Entre lo que vemos o intuimos, imaginamos o sentimos, Coixet va desplegando la vulnerabilidad, los celos, el deseo y los miedos de cada cual, pero en especial de Nat, quien piensa mucho, pregunta demasiado y recuerda que le gustaba bailar. Quizás porque quien baila, su mal espanta, Y ella deambula entre la obsesión, la culpa, la entrega, la espera y la desesperación. Entre el silencio y los gruñidos de esa irrefrenable pulsión a la que se agarra, aún sabiendo que arde con una simple chispa de ternura de el alemán y terminará quemándose, pues lo suyo es más de feromona, pasión animal y comunicación irracional, al menos, hasta que lleguen los dimes junto a los diretes, el propio juicio y el de los demás.
Aprehendiendo tal pulsión en el límite del aprecio y el desprecio, si hay algo que trasciende la pantalla en Un amor es la química de la pareja protagonista interpretando, además, unas sobresalientes escenas íntimas rodadas con elegancia y delicadeza, sin mostrar apenas un desnudo -sólo un reflejo, con mucho sentido- y transmitiendo una veracidad brutal que atrapa el placer y las sensaciones como pocas veces se ha visto -ya es inolvidable, la escena en la cocina con un huevo-, mostrando el deseo y la sexualidad de una mujer, a través de esa mirada femenina que reubica la de los hombres.
Keuchkerian está soberbio como el tipo cerrado, directo y de vuelta de todo, mientras Costa vuelve a estar magnífica en un personaje muy difícil en caía libre -impresionante la secuencia del teléfono-. Y si ambos protagonistas están geniales en sus interpretaciones, el resto del reparto está a la altura; Bermejo, estupendo, representando al machista autoritario (en la otra cara de su papel en Los santos inocentes). Y Silva, sorprendiendo cual seductor-obsesivo en el filo de la sutil manipulación.

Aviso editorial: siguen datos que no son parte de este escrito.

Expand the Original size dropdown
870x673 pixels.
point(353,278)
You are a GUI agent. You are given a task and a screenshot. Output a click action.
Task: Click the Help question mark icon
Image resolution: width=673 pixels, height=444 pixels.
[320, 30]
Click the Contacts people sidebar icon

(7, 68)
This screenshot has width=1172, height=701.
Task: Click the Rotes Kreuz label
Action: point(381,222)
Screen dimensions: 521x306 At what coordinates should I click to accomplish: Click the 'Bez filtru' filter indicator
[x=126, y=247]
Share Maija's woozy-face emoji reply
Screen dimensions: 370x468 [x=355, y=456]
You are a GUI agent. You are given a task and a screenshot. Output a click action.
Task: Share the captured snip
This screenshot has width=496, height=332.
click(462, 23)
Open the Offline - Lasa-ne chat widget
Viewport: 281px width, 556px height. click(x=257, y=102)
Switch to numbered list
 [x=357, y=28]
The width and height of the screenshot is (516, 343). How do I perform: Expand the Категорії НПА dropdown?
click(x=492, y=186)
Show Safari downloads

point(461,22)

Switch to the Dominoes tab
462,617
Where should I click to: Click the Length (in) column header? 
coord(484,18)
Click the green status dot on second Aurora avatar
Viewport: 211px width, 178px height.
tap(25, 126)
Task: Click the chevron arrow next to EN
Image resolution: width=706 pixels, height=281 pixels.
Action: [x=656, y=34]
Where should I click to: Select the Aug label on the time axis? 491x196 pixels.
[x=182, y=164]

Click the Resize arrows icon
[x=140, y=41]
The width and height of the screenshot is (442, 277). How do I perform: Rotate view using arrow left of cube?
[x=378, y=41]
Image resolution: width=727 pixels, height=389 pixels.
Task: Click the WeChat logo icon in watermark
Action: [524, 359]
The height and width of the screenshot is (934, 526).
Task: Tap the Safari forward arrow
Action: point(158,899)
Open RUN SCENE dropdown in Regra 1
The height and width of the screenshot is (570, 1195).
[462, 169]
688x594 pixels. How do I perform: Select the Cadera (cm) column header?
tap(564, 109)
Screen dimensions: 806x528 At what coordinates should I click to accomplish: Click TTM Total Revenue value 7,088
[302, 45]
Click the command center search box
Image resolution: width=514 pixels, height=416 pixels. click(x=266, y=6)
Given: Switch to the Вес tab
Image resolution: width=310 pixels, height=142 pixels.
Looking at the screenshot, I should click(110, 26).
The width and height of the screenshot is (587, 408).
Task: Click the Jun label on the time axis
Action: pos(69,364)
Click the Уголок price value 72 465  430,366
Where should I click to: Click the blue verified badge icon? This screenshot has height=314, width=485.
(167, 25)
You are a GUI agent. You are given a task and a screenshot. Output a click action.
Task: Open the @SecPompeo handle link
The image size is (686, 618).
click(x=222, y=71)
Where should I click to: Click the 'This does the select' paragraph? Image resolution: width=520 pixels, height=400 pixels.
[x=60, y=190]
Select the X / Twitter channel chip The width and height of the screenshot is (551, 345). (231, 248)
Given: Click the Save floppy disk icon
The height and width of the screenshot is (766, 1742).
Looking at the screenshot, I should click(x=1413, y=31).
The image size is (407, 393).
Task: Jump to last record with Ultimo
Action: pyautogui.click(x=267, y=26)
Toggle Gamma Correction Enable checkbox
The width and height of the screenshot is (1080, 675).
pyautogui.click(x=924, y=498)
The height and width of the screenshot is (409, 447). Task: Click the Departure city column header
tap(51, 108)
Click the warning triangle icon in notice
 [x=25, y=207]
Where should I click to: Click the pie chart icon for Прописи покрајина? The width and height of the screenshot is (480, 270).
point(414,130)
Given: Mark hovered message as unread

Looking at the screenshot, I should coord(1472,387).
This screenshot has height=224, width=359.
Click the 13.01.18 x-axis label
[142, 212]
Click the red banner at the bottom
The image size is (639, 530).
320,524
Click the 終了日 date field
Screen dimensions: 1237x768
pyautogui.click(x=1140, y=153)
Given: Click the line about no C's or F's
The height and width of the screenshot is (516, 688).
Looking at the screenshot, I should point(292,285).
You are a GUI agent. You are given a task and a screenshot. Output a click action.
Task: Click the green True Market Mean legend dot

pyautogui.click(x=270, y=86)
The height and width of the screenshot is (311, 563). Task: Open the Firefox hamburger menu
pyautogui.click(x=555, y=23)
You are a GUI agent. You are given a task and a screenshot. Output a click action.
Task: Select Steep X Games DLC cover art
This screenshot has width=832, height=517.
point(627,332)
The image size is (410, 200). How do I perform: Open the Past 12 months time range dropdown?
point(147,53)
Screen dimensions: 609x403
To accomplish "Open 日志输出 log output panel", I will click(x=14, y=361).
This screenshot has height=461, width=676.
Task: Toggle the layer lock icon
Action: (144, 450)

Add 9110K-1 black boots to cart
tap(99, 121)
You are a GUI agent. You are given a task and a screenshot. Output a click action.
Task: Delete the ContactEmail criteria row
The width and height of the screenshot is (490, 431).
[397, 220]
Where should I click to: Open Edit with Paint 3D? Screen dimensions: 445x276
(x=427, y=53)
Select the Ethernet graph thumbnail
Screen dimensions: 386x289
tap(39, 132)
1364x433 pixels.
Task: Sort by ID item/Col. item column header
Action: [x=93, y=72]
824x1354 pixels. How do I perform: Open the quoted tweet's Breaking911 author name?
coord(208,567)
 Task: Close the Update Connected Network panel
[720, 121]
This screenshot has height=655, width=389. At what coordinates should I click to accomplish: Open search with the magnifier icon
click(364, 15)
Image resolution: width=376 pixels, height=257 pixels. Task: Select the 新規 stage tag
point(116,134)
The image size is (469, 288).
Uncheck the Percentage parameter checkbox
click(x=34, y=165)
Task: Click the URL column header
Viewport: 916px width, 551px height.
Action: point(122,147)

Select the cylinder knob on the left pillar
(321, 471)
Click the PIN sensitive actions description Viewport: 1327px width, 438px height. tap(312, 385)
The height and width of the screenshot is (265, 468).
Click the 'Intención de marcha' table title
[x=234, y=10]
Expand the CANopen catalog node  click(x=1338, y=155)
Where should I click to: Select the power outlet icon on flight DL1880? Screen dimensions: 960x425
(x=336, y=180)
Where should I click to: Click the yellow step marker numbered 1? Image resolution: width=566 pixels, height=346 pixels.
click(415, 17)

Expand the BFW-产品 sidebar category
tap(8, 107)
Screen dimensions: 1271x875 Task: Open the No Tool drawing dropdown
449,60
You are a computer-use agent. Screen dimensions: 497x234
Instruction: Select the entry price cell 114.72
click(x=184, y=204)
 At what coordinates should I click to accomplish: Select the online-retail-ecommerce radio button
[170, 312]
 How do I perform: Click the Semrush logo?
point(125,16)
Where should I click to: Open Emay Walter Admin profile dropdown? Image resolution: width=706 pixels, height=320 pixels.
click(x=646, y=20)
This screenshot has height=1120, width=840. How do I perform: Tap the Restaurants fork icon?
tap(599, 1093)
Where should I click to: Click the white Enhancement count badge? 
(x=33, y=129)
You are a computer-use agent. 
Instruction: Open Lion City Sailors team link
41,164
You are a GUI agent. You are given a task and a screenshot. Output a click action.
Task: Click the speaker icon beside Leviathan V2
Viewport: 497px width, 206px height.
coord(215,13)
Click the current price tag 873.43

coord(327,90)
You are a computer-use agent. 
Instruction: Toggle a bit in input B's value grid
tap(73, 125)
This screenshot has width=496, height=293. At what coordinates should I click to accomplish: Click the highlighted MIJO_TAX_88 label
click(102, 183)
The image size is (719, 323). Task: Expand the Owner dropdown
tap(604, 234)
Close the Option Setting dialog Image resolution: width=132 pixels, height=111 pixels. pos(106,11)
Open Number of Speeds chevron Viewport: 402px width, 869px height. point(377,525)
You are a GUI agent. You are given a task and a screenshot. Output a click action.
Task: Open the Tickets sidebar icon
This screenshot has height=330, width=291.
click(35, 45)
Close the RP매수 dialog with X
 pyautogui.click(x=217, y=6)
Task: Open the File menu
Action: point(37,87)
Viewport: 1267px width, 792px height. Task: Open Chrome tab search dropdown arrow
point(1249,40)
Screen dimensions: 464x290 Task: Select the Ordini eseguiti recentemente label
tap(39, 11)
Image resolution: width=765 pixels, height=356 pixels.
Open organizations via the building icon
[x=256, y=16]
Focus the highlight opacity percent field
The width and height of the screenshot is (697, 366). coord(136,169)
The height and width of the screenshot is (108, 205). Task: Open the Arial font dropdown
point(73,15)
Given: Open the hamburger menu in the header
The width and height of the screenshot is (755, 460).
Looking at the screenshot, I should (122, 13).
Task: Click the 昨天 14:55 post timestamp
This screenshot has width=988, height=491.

Así como la sibilina pareja formada por Ingrid García-Jonsson y Francesco Carril.
Un amor es un filme valiente, intenso y crudo, fiel al libro original, que puede resultar desconcertante y provocar cierto rechazo hacia su protagonista; algo huraña, complicada, derrotada, herida… Considerada por su directora cual película incómoda, sin embargo creo que muchas mujeres han vivido algo parecido en algún momento de sus vidas y se verán identificadas, en mayor o menor grado.
Coixet, experta en tratar las relaciones en sus filmes -ya sean por amor o desamor y con sus encuentros y despedidas, de por medio-, adapta imponentemente el relato de Mesa permitiéndose unas mínimas variaciones en la narración; como es el cambio en la profesión de Nat que añade un componente de conciencia social, la incorporando de la fisonomía de Keuchkerian -todo un acierto al ser un hombre tan grande como una montaña, y con una presencia más bestial que la descrita en la novela-, y de igual modo, solucionando el final con un cierre más emocional y danzante, quedándose en el aire una sonrisa amarga.